Ginko, I have another feminist you can rip to shreds. Or rather, another idealogue who typifies the empathy gap I mentioned to them.
After listing privileges males have and detailing what women struggle with, I had this to say in response:
“Yes, you have struggles and areas in life that aren’t respectful to your basic humanity.
But in all of this, you realize there is one thing you have that no man on this earth will ever have, and likely never will judging by our long storied history.
Let me lay it out for you:
Every single problem in that list has programs, support groups, and media attention addressing it. Especially in terms of violence against women.
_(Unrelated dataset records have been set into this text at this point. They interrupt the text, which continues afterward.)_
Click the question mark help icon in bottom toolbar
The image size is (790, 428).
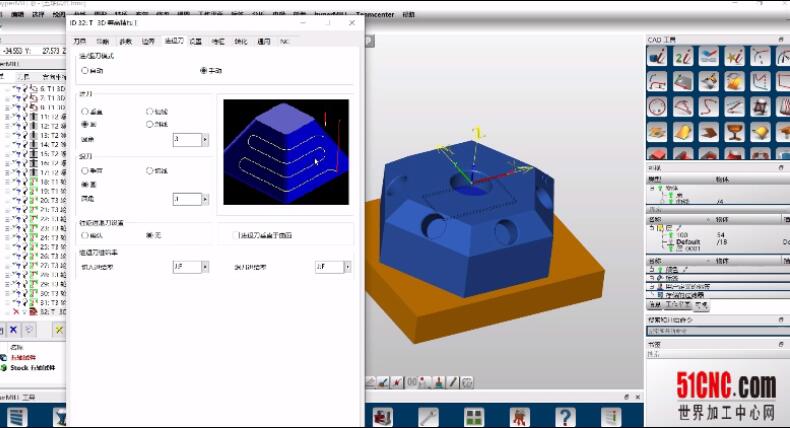click(x=565, y=416)
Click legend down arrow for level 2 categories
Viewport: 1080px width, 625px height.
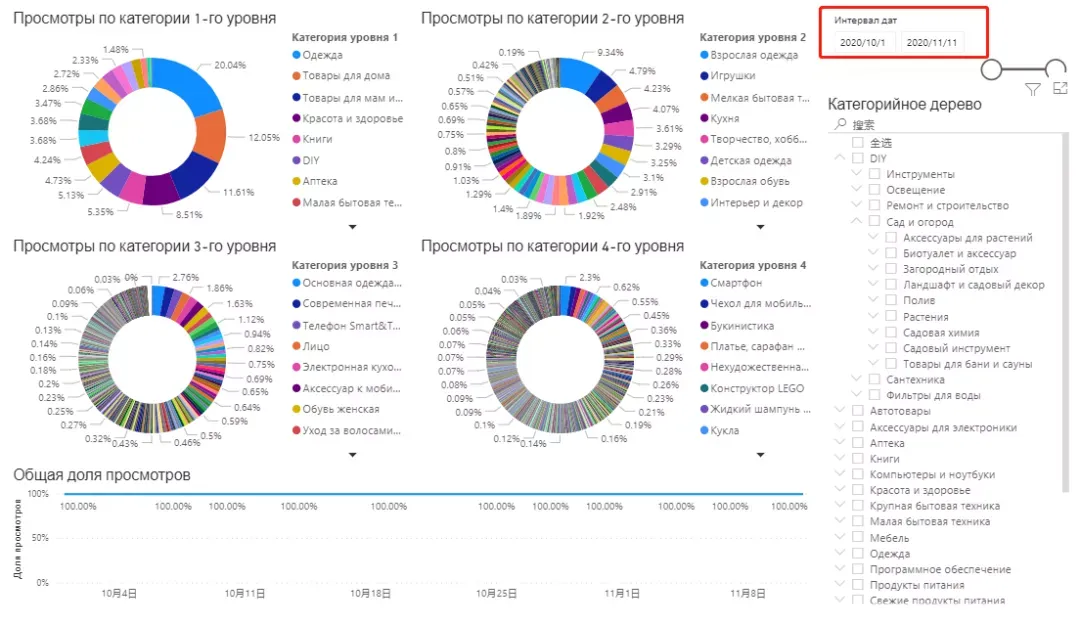point(760,227)
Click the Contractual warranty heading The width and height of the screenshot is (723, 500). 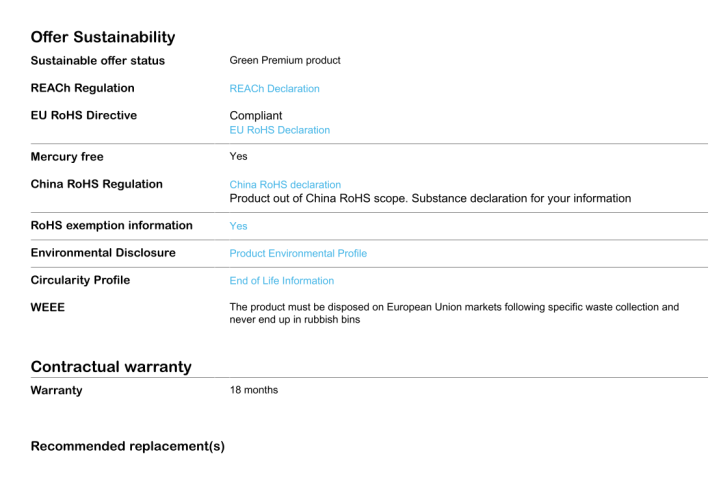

I can count beyond my two hands the number of PSAs and coverage violence against your gender receives, not to mention the level of funding bank rolling it from the government.
Now what does a man like me have in regards to empathy?
1) Get hit/abused by a woman
Empathy: “How can you let a woman hit you?”, “HA HA HA, what a wuss!”, “You’re bigger than her, capable of handling such a frail petite little girl like that”.
2) Get hit/abused by a woman than retaliate in self-defense before it escalates.
Empathy: “Oh my god, you monster!”, “Never hit a woman!”, “You are under arrest. You have the right to remain silent…” and so on.
3) Get falsely accused of rape or domestic violence by a vindictive woman with a grudge
Empathy: “She’s right.”, “You are under arrest. You have the right to remain silent…”, “We don’t want your kind around here.”
4) Speak out against women slanderously insulting men.
Empathy: “Oh quit your whining!”, “What about the MENZ!”, “It’s not about YOU! Stop making it so!”, “Check your privilege!”, “Men have all the power. Consider yourself lucky!”
5) If, as a boy, I am physically bullied and hurt by a girl/group of girls.
Empathy: See #1
6) If, as a boy, I am physically bullied and hurt by a girl/group of girls then defend myself physically.
Empathy: See #2. “NEVER. HIT. A. GIRL!”
7) I am a boy being left behind in education.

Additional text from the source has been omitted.